:: QUOTED PASSAGE ::
Premiering today, 23 October 2012, Skyfall is the 23rd film in the highly successful James Bond film series. It has been 50 years since the release of the first Bond film, Dr. No, in 1962. Over the decades, there have been many Bond adventures and we have seen six different actors portraying the MI6 agent, as well as many Bond villains, and the famous Bond girls who don’t seem to be able to resist Bond’s charms. With roughly one new film coming out every two years over the past fifty years, generations all over the world have grown up with this quintessentially British export, who has repeatedly rescued the world from evil, including power-crazy media moguls, gold smugglers, and mad scientists. Like it or not, James Bond has become a British cultural institution and is probably the most famous fictional secret intelligence agent in history. To celebrate this achievement, let’s have a closer look at who James Bond is and what it is that makes him ‘Bond, James Bond’.

From paper to screen – James Bond in the making


Ian Fleming (1908 – 1964) created Bond as a fictional character in his famous spy novels. Before working as a writer and journalist, Fleming had himself served as a Naval Intelligence Officer in the Second World War and was involved in the planning of several operations, including ‘Operation Mincemeat’ and ‘Operation Golden Eye’. It’s rather obvious why only the latter was used as a title for one of the films in the Bond series. Fleming’s first Bond novel was Casino Royale, published in 1952, followed by another 11 Bond novels and two short story collections. Fleming, a keen birdwatcher, named his hero after the leading American ornithologist James Bond (1900-1989). Some sources cite Fleming as saying that he picked the name because it sounded particularly dull and boring, which is what he was looking for. True or not, James Bond has developed into more than just a name, and is now a brand in itself. Other authors later followed in Fleming’s footsteps and penned further Bond novels: Kingsley Amis (as Robert Markham), Christopher Wood, John Gardner, Raymond Benson, Sebastian Faulks, and Jeffery Deaver.

Originally using Fleming’s plots in full or in parts, the film franchise has had to develop its own material in the past years. The highly successful film series is produced by EON Productions, which was founded in 1961 by Albert Broccoli and Harry Saltzman and is still owned by the Broccoli family. It is based in London and operates from Pinewood Studios, where most of the indoor scenes for the Bond films are shot. Over the years, it has become increasingly difficult to finance the production of the lavish Bond films. The production of the new film Skyfall actually had to be put on hold for financial reasons, and filming could only be resumed after securing sponsorship deals with high-profile companies like the Dutch beer producer Heineken.
:::
:: RECORD EXTRACTS ::
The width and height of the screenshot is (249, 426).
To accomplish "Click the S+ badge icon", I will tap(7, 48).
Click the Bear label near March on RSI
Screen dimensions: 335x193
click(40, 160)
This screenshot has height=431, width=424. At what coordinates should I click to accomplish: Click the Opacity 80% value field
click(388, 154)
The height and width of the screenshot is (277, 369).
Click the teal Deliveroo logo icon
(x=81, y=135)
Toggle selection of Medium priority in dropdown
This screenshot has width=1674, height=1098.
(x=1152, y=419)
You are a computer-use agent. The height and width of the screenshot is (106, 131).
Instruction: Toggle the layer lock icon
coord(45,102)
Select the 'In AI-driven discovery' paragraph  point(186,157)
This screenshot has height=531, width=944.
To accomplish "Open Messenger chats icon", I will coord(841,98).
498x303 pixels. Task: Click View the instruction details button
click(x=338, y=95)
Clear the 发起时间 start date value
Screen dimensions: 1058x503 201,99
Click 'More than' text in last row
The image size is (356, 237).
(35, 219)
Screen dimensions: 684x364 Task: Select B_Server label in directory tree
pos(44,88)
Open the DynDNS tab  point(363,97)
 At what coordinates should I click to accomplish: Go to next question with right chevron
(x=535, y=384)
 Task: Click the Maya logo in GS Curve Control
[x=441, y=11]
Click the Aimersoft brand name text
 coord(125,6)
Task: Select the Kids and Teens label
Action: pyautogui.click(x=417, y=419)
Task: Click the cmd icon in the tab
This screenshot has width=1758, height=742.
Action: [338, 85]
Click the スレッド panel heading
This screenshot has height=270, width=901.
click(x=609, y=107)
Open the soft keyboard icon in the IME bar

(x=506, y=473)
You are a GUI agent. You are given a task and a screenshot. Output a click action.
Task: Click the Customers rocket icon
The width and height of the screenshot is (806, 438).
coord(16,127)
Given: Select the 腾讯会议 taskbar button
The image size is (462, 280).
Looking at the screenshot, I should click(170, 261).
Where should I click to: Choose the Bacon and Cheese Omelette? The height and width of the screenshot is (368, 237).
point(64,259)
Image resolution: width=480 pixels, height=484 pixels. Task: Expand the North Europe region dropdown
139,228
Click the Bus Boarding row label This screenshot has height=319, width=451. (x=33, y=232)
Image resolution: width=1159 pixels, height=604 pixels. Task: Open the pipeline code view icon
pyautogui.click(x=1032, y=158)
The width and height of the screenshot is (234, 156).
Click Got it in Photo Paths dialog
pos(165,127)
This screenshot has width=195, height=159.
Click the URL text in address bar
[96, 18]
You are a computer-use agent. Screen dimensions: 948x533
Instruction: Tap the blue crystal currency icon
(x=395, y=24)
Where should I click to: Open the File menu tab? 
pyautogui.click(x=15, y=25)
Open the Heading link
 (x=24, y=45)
:::
• WORK TO DO:
1. According to the James Bond article, after whom did Ian Fleming name his hero?
2. Continue the James Bond article from its final sentence onward.

• THE REPLIES:
1. The leading American ornithologist James Bond (1900–1989).

2.
007


But who is this MI6 agent on Her Majesty’s secret service? Let’s start with his code name, 007. This indicates Bond’s status within the Secret Intelligence Service MI6. Like all the other 00 agents, Bond has the famous ‘licence to kill’ in the field as he sees fit – and anyone who has seen a Bond film knows that he makes ample use of this privilege. It is never revealed how many 00 agents exist in total, but several have been featured in the films, including 006 Alexander Trevelyan, featured in the 1995 film Goldeneye.

James Bond has been portrayed by six actors within the Bond film series. Sean Connery was the first to play 007 in the 1962 film Dr. No, returning to the screen as Bond five times (six times including the non-EON production Never Say Never Again). He is still considered by many to be the best Bond. George Lazenby, Australian actor and model, gave a one-off guest performance as Bond in On Her Majesty’s Secret Service (1969), and Roger Moore holds the record of starring as Bond seven times between 1973 and 1985. He was followed by Timothy Dalton (twice) and Irishman Pierce Brosnan, filling the role four times before Daniel Craig took over as Bond in 2006. Craig will play Bond for the third time in Skyfall. Every actor has given his own touch to the character, but the proverb ‘old habits die hard’ certainly holds true.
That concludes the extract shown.